EXERCÍCIO PROPOSTO A
Indique todas as fontes citadas entre parênteses na secção "Para começar" do texto sobre fotografia e deficiência visual, cada uma com o respetivo ano.
EXERCÍCIO PROPOSTO B
Reescreva o trecho do texto sobre fotografia e deficiência visual que vai de "Nos dias de" até "visual (Corsi, 2001).", substituindo "bombardeiam" por "atingem".

TEXTO DO DOCUMENTO
______________________________

Caso 14: Fotografia para TODOS: um mito ou uma realidade?

Autores: Andrea Gurgel1 e Carla Freire2

1 Universidade Federal do Rio Grande do Norte
2 Escola Superior de Educação e Ciências Sociais, Instituto Politécnico de Leiria

Referir este caso: Gurgel, A. & Freire, C. (2018). Fotografia para TODOS: um mito ou uma realidade? In R. Cadima, I. Pereira, M. Francisco & S. Cunha (Coords.). 15 histórias para incluir. [Online]. Politécnico de Leiria: Leiria.

Para começar

Nos dias de hoje vivemos numa sociedade essencialmente visual. São vários os estímulos visuais que nos bombardeiam diariamente, dos quais, mais de 80% são assimilados pelo nosso sistema visual (Corsi, 2001).

De acordo com a ACAPO (2018) a deficiência visual, que pode compreender a cegueira e a baixa visão, é uma condição que afeta a capacidade da pessoa nos mais diferentes domínios do dia-a-dia. Segundo a Organização Mundial de Saúde (OMS, 2018) estima-se que 253 milhões de pessoas vivem com deficiência visual, existindo em Portugal 23% de pessoas com dificuldades de visão (Instituto Nacional de Estatística, 2012).

A imagem tem um papel fundamental na sociedade, cultura e comunicação. Ainda que a pessoa com deficiência visual, nomeadamente com cegueira, tenha dificuldade na perceção dos elementos gráficos, é possível através de estímulos sensoriais criar imagens mentais. Estes estímulos podem ser ativados, por exemplo, através do tacto por meio de adaptação de materiais físicos ou por meio de elementos auditivos. Ao adicionar a componente tecnológica, a pessoa com deficiência terá mais acesso ao mundo visual, não só como recetora da informação, mas também como produtora das suas próprias imagens.

Para ler

A Andrea é formadora na área de comunicação visual e desenvolve, habitualmente, formações na área da fotografia para principiantes, onde aborda vários conceitos relativos à imagem, funcionalidades da máquina fotográfica, planos fotográficos e respetivo enquadramento, luminosidade, etc.

______________________________

DADOS DISPONÍVEIS
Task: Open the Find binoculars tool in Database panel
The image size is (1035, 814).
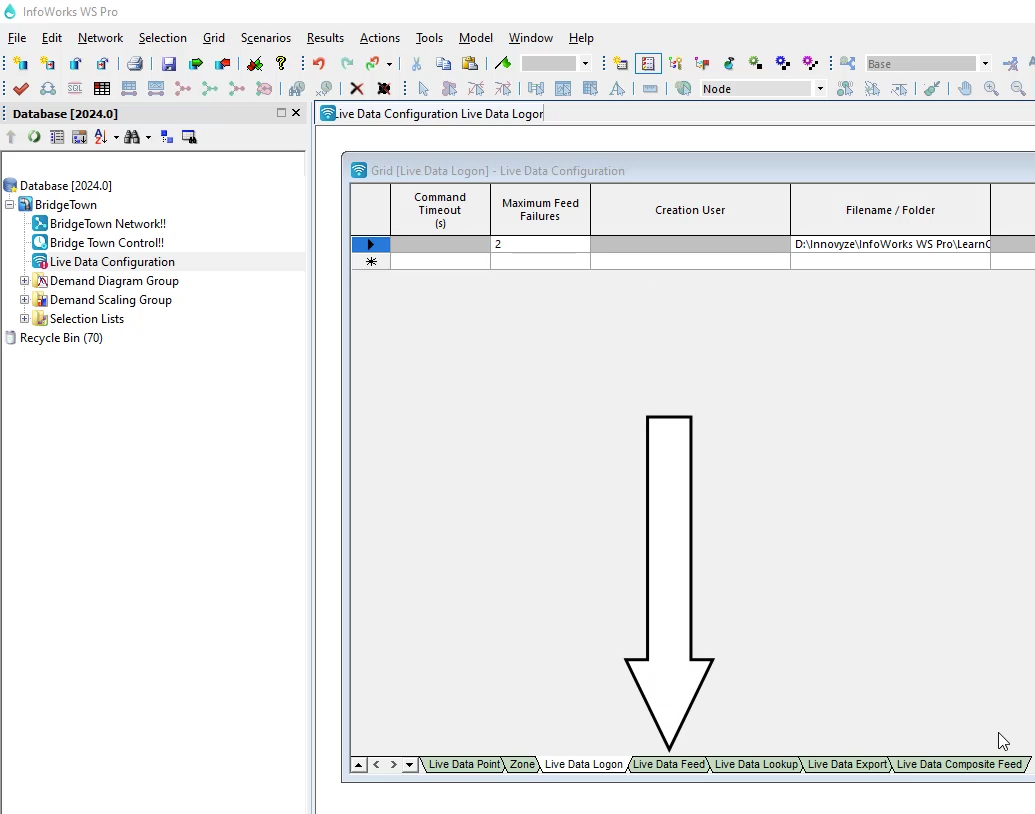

______________________________

RESPOSTA ESCRITA A
- Corsi (2001)
- ACAPO (2018)
- Organização Mundial de Saúde, OMS (2018)
- Instituto Nacional de Estatística (2012)

RESPOSTA ESCRITA B
Nos dias de hoje vivemos numa sociedade essencialmente visual. São vários os estímulos visuais que nos atingem diariamente, dos quais, mais de 80% são assimilados pelo nosso sistema visual (Corsi, 2001).